Assignment: Find the word "left" in the data below and copy each line that holds it.
[Entries supplied Boundary: Start]
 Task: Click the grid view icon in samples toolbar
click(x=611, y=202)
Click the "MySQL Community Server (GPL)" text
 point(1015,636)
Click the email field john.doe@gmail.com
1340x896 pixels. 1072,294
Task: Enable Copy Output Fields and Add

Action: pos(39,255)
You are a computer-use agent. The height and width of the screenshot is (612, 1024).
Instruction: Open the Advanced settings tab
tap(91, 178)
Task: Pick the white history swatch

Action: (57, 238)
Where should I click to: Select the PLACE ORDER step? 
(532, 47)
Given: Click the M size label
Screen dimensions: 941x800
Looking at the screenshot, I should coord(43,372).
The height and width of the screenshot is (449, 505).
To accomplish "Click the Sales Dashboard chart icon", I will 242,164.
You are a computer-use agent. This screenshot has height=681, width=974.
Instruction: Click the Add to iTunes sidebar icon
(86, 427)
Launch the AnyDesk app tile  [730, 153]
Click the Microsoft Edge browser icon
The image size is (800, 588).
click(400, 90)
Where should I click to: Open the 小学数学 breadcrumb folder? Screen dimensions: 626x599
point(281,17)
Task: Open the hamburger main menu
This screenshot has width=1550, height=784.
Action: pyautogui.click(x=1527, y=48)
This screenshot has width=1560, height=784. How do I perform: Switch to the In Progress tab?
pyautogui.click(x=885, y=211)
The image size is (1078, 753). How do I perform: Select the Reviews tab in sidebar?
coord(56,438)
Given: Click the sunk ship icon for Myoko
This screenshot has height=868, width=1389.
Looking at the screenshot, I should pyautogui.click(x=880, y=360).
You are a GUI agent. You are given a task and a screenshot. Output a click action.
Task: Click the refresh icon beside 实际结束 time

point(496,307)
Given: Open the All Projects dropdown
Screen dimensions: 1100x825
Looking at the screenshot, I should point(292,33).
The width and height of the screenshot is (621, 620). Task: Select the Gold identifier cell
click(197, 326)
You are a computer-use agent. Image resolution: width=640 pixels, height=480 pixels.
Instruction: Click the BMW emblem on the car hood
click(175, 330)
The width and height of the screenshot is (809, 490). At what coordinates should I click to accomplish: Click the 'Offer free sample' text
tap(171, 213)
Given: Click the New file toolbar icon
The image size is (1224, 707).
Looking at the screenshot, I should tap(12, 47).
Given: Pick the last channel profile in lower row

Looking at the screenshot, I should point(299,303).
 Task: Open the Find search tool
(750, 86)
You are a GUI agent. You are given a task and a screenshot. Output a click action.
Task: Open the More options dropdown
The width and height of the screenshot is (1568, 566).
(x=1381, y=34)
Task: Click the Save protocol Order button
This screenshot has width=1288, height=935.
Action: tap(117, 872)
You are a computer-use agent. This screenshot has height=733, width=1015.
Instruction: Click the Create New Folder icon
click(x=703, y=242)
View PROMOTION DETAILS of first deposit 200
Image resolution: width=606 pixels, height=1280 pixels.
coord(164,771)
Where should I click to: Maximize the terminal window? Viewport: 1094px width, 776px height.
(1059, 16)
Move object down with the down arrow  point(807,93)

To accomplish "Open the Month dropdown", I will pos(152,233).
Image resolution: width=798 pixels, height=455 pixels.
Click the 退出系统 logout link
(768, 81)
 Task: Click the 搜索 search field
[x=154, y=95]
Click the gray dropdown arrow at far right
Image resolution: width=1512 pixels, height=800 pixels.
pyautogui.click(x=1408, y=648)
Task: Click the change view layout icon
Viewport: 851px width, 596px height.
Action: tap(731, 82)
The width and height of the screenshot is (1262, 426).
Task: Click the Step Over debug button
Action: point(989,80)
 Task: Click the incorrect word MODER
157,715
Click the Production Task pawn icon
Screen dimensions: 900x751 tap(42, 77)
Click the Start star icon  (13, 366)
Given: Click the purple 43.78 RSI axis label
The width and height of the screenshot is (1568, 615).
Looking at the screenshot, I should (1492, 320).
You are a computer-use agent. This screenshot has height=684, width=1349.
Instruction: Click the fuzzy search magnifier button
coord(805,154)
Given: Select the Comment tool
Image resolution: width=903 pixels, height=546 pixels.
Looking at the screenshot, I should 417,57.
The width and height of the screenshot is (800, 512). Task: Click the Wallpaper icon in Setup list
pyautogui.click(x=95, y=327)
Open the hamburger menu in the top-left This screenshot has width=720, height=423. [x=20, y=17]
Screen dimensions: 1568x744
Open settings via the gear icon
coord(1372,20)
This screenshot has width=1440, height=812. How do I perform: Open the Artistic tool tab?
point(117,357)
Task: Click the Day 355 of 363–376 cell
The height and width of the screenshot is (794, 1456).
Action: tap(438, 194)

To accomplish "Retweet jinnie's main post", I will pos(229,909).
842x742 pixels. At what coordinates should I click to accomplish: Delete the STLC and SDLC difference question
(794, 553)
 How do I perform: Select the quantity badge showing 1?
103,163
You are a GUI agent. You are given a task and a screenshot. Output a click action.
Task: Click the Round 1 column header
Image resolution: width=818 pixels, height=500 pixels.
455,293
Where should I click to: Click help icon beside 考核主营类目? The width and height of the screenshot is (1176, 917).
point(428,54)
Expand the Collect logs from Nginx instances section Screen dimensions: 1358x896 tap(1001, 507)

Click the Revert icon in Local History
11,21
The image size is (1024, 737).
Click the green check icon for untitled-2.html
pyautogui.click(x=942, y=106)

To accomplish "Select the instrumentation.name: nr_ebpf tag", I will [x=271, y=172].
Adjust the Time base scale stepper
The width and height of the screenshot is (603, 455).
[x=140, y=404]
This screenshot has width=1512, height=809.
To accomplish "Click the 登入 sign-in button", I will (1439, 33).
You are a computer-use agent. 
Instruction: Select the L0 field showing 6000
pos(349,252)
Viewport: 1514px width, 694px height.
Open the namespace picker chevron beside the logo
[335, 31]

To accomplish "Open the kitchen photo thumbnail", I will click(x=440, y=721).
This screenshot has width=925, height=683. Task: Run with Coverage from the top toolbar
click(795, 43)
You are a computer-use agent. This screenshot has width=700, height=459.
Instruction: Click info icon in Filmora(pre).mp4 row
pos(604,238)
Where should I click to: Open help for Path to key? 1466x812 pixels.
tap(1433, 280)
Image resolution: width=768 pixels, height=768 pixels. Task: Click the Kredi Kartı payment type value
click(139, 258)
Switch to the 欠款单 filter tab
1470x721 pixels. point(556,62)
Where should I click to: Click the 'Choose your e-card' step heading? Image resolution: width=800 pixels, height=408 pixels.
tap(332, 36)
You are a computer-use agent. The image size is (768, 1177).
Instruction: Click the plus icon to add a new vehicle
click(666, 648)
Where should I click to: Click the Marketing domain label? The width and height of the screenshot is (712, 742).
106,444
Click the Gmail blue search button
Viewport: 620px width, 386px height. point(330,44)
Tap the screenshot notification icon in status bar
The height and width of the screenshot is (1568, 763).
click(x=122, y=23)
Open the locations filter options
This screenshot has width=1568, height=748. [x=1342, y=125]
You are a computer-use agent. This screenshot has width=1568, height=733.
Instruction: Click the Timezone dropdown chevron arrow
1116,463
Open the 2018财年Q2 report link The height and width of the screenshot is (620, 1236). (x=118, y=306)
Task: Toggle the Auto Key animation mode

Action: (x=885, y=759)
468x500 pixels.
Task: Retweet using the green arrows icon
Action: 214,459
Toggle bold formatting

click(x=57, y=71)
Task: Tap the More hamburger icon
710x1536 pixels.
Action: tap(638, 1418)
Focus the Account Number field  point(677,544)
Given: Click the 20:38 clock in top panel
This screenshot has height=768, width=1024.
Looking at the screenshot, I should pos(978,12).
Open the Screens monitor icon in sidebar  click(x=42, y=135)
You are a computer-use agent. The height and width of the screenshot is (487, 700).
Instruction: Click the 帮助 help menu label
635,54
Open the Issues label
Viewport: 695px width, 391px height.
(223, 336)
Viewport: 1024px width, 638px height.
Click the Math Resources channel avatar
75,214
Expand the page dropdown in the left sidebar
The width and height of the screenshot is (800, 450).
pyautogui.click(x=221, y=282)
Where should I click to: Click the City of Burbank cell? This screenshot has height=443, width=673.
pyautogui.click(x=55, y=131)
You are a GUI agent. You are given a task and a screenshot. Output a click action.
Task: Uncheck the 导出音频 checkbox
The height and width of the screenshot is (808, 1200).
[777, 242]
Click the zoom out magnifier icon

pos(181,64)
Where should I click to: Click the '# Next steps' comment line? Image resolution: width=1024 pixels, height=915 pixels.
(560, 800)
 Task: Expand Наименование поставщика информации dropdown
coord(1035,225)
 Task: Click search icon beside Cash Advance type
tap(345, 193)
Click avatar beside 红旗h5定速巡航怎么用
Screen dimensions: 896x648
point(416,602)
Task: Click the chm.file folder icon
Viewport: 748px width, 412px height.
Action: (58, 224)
[Entries supplied Boundary: End]
Solution to this task:
Open the hamburger menu in the top-left This screenshot has width=720, height=423. [x=20, y=17]
Expand the page dropdown in the left sidebar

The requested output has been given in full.